A new study from the Fraser Institute is pushing back against a long-standing narrative in Canadian public discourse: that the country’s richest households aren’t pulling their weight at tax time. The numbers, researchers say, tell a strikingly different story.
According to the report, the top 20 percent of income-earning families in Canada households bringing in more than $270,472 annually are responsible for 65.3 percent of all personal income taxes collected and 58.3 percent of total tax revenue across the country. That’s while accounting for roughly half of all family income earned nationally, at 49.5 percent.
In other words, Canada’s highest earners are paying out at a rate that is nearly 16 percentage points higher than what their income share alone would suggest a gap the report’s authors describe as a clear indicator of how steeply progressive the Canadian tax system already is.
“The idea that top earners don’t pay their ‘fair share’ of taxes ignores the evidence that these families pay a disproportionately large share of the total tax bill,” said Jake Fuss, director of fiscal studies at the Fraser Institute and co-author of the report. “Canadians should be aware that the country’s tax system is already progressive, and calls to raise taxes further on top earners can have unintended economic consequences.”
The report breaks down the earnings-versus-taxes relationship across five income brackets, offering a detailed picture of who pays what.
At the lower end of the scale, families earning between $0 and $63,068 the bottom fifth of earners contribute just 1.7 percent of total tax revenue, while representing 4.3 percent of all family income. Moving up the ladder, households earning between $63,089 and $111,354 account for 9.3 percent of total income but contribute 6.5 percent in taxes.
The middle tier families earning between $111,355 and $171,298 contributes 12.7 percent of taxes while earning 14.6 percent of income. The second-highest bracket, covering incomes from $171,299 to $270,472, pays 20.8 percent of taxes against a 22.3 percent income share.
The top 20 percent stands alone as the only group that contributes a share of taxes exceeding its share of income and by a substantial margin.
The study also revisits what happened the last time the federal government moved to increase taxes on high earners. When the higher 2016 income tax rate was announced in 2015, many top earners moved quickly to shift their income forward into the prior tax year to avoid the new rate a legal but significant behavioural response.
As a result, average reported income among top earners spiked in 2015 and then fell sharply in 2016. Beyond that timing manoeuvre, affected taxpayers also turned to tax planning, income shifting, and other avoidance strategies to limit their exposure to the new rate.

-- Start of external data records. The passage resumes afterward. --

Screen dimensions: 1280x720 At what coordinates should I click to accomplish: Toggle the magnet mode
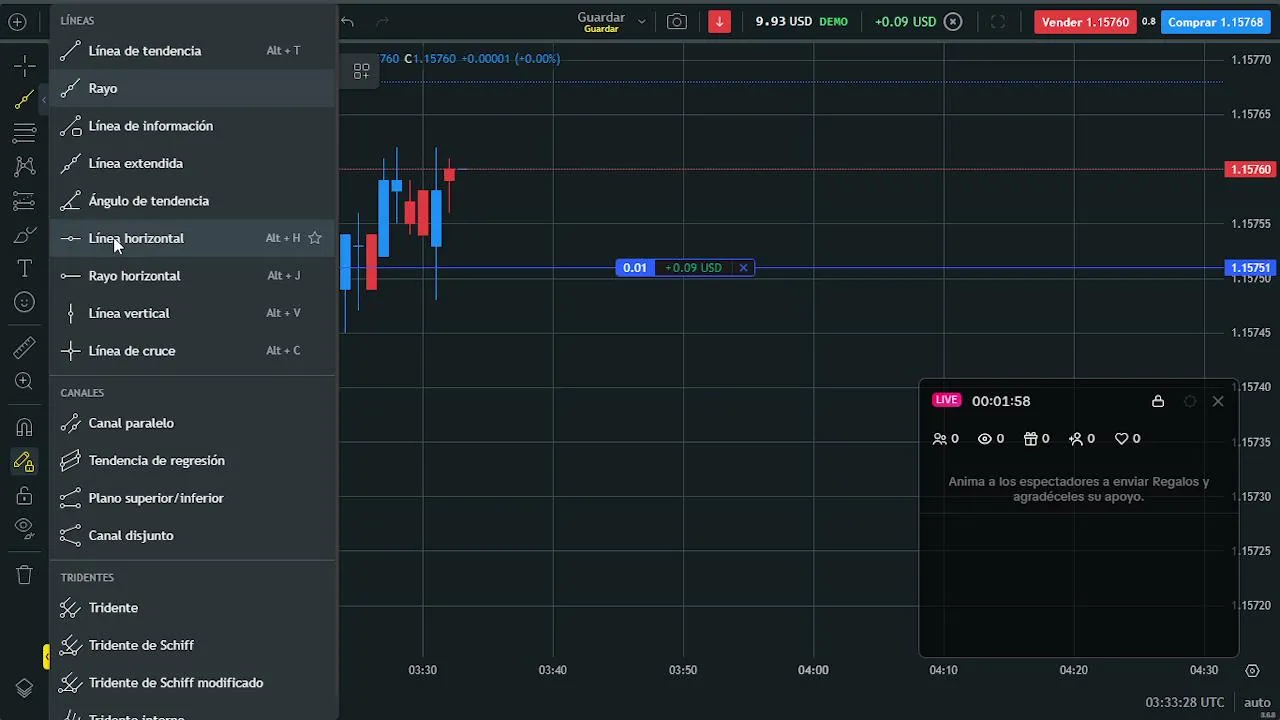point(25,428)
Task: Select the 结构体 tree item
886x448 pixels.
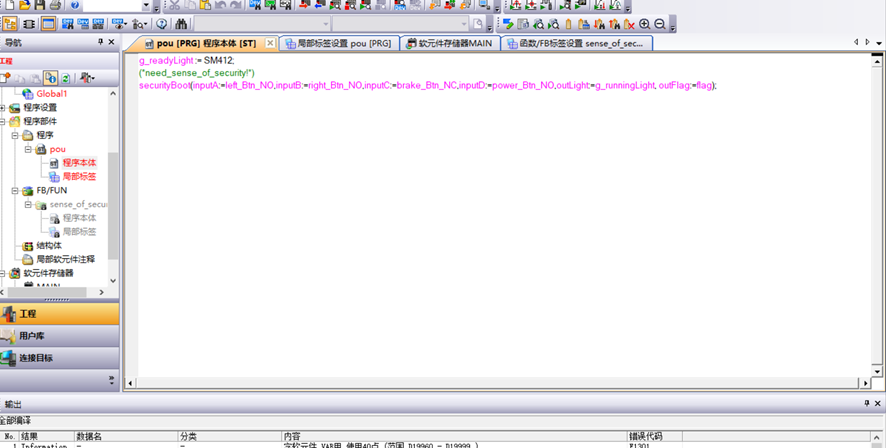Action: [x=49, y=245]
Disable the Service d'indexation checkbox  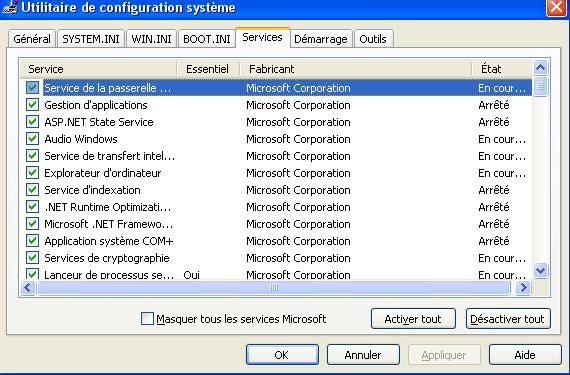(32, 190)
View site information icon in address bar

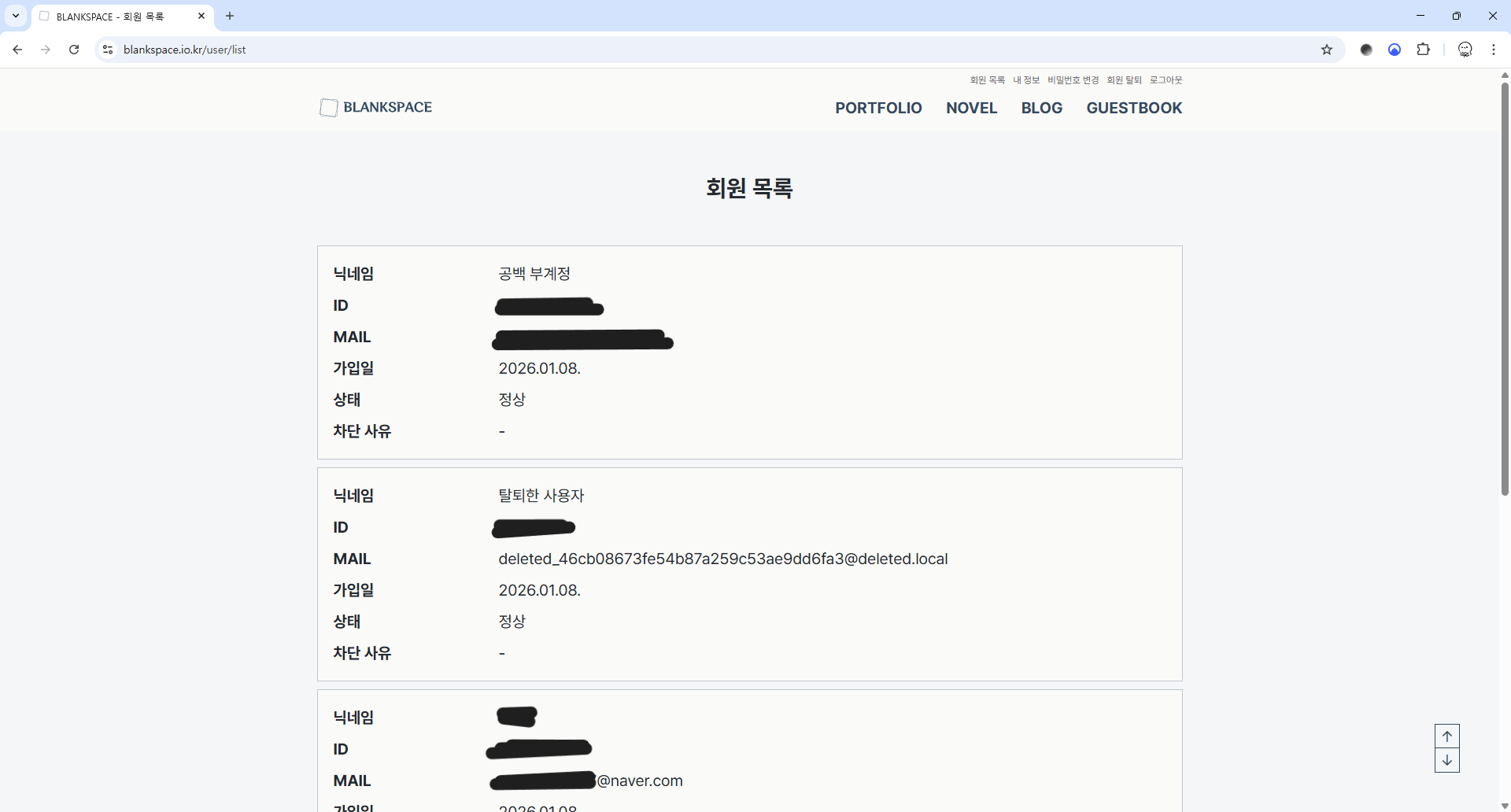coord(108,50)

The authors argue this pattern demonstrates that tax hikes on high-income earners don’t always generate the anticipated revenue and can sometimes backfire economically.
Internationally, Canada’s tax rates on high earners are already among the steepest in the developed world. The report notes that Canada holds the fifth-highest combined personal income tax rate among the 38 member countries of the Organisation for Economic Co-operation and Development (OECD).
This ranking, the report’s authors warn, has real consequences for the country’s ability to attract and retain skilled professionals. Doctors, scientists, senior managers, and software engineers all highly mobile in today’s global labour market may increasingly look south of the border or to other nations with more favourable tax environments.
“Raising taxes on high-income earners in particular renders Canada a less appealing destination for highly skilled workers,” the report states, framing competitiveness not just as an economic concern but as a long-term talent and innovation challenge for the country.
The Fraser Institute’s findings are likely to add fresh fuel to an ongoing and often heated debate about tax equity in Canada. Proponents of higher taxes on top earners argue that wealth concentration justifies a larger contribution, while critics including the report’s authors say the focus should be on what earners actually pay relative to what they earn.
The report makes the case that framing tax fairness around income share is the appropriate standard, and by that measure, Canada’s top earners are already bearing a heavier load than any other group.
Whether that framing resonates with policymakers and the public remains to be seen but the data, at minimum, complicates the popular assumption that the wealthy are getting off easy.